En deuxième lieu, la condition d’urgence à laquelle est subordonné le prononcé d’une mesure de suspension doit être regardée comme remplie lorsque la décision contestée préjudicie de manière suffisamment grave et immédiate à un intérêt public, à la situation du requérant ou aux intérêts qu’il entend défendre. Il appartient au juge des référés, saisi d’une demande tendant à la suspension d’une telle décision, d’apprécier concrètement, compte-tenu des justifications fournies par le requérant, si les effets de celle-ci sur la situation de ce dernier ou le cas échéant, des personnes concernées, sont de nature à caractériser une urgence justifiant que, sans attendre le jugement de la requête au fond, l’exécution de la décision soit suspendue.

D’une part, il est constant que ce placement en congé d’office s’accompagne du maintien du traitement intégral de Mme A... et ne porte ainsi pas atteinte à sa situation financière alors même qu’elle empêche la requérante d’enseigner. Si Mme A... fait valoir qu’elle doit rejoindre un nouvel établissement à la rentrée, il ne résulte pas de l’instruction que la décision en litige et son éventuelle prolongation serait, par elle-même de nature, à remettre en cause cette mutation, dont au demeurant elle ne justifie pas. D’autre part, eu égard à l’objet des dispositions de l’article R. 911-36 du code de l’éducation, qui permettent de tenir à l’écart du service le temps strictement nécessaire à ce qu’un avis soit rendu par le comité médical sur sa situation, un fonctionnaire susceptible de faire courir un danger immédiat aux enfants en raison de son état de santé, il existe un intérêt public majeur au maintien de l’exécution de la décision attaquée, les circonstances que le rectorat a tardé à saisir le conseil médical à compter du placement de Mme A... en congé d’office et qu’il ait saisi ce conseil d’une demande de placement en congé de longue maladie, n’étant pas, à elles seules, de nature à révéler l’absence de tout danger immédiat auquel les élèves seraient susceptibles d’être exposés.

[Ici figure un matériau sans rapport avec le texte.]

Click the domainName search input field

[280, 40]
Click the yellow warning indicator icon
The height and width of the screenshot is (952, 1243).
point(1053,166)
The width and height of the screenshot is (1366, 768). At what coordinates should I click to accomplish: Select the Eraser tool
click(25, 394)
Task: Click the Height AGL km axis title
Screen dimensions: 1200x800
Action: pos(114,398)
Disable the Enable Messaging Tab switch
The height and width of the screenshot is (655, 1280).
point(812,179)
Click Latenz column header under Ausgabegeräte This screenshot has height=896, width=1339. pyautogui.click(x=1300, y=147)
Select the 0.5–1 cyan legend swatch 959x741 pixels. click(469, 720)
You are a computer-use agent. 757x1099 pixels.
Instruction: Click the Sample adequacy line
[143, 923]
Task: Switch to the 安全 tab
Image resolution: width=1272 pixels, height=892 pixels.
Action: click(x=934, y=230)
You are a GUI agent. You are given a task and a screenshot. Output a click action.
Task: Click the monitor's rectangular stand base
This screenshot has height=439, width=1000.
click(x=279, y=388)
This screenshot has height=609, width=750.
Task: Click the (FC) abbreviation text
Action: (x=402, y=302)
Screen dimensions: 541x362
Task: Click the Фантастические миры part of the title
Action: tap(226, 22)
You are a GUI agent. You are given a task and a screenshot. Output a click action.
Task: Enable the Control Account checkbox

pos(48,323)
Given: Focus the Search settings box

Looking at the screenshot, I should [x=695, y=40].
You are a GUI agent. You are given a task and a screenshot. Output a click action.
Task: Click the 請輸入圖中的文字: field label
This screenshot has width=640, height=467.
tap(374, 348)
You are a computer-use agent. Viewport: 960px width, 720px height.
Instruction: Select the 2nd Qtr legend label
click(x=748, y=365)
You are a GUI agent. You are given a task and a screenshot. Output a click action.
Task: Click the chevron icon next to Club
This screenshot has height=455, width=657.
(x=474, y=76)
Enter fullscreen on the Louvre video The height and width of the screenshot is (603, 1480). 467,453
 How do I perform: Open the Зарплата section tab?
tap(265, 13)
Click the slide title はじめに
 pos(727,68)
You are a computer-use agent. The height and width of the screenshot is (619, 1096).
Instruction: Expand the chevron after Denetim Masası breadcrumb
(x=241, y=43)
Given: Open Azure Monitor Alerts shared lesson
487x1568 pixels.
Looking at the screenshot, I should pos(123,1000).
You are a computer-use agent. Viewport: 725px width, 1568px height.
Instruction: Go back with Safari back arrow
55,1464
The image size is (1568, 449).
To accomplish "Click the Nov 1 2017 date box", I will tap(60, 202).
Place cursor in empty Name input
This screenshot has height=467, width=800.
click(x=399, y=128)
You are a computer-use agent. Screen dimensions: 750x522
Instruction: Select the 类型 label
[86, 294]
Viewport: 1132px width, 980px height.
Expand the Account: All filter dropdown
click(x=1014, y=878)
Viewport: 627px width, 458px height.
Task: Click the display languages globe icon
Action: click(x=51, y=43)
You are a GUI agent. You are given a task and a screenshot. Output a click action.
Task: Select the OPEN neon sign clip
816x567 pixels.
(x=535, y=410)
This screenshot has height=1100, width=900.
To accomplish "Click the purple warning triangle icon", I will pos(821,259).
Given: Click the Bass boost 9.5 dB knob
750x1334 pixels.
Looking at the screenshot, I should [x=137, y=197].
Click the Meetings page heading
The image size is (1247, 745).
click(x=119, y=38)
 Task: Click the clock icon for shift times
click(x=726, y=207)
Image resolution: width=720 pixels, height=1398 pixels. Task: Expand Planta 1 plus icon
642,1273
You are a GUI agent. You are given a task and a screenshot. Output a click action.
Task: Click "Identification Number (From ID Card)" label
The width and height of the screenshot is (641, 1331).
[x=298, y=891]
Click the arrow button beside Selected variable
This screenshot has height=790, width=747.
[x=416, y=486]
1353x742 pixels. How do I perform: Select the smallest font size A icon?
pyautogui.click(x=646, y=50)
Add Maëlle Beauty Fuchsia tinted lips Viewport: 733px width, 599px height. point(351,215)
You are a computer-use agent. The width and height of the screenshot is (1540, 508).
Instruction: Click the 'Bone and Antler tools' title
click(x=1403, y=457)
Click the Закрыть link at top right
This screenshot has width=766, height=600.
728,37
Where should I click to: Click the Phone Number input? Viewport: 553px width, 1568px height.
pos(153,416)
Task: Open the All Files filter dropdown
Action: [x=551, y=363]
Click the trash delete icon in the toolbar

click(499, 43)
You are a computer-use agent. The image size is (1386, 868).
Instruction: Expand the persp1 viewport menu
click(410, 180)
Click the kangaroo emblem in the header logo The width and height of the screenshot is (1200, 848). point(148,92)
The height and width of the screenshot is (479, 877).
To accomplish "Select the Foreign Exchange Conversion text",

Enfin, la circonstance que le congé prévu à l’article R. 911-36 ne serait pas renouvelable, qui tend à la contestation de la légalité de la décision, n’établit pas par elle-même une situation d’urgence. Par suite, alors même que Mme A... fait valoir que la situation a des conséquences négatives sur sa santé mentale, caractérisée par des manifestations anxieuses réactionnelles et que la décision attaquée est susceptible de porter atteinte à sa réputation professionnelle, la condition d’urgence prévue à l’article L. 521-1 du code de justice administrative, qui s’apprécie objectivement et globalement, n’est pas établie en l’espèce.

Par suite, la requête doit être rejetée en toutes ses conclusions selon la procédure prévue à l’article L. 522-3 du code de justice administrative.

O R D O N N E :

Article 1er : La requête de Mme A... est rejetée.

Article 2 : La présente ordonnance sera notifiée à Mme B... A....

Fait à Versailles, le 24 juin 2026.


Le juge des référés,




B. Maitre


La République mande et ordonne au ministre de l’éducation nationale en ce qui le concerne ou à tous commissaires de justice à ce requis en ce qui concerne les voies de droit commun, contre les parties privées, de pourvoir à l'exécution de la présente décision.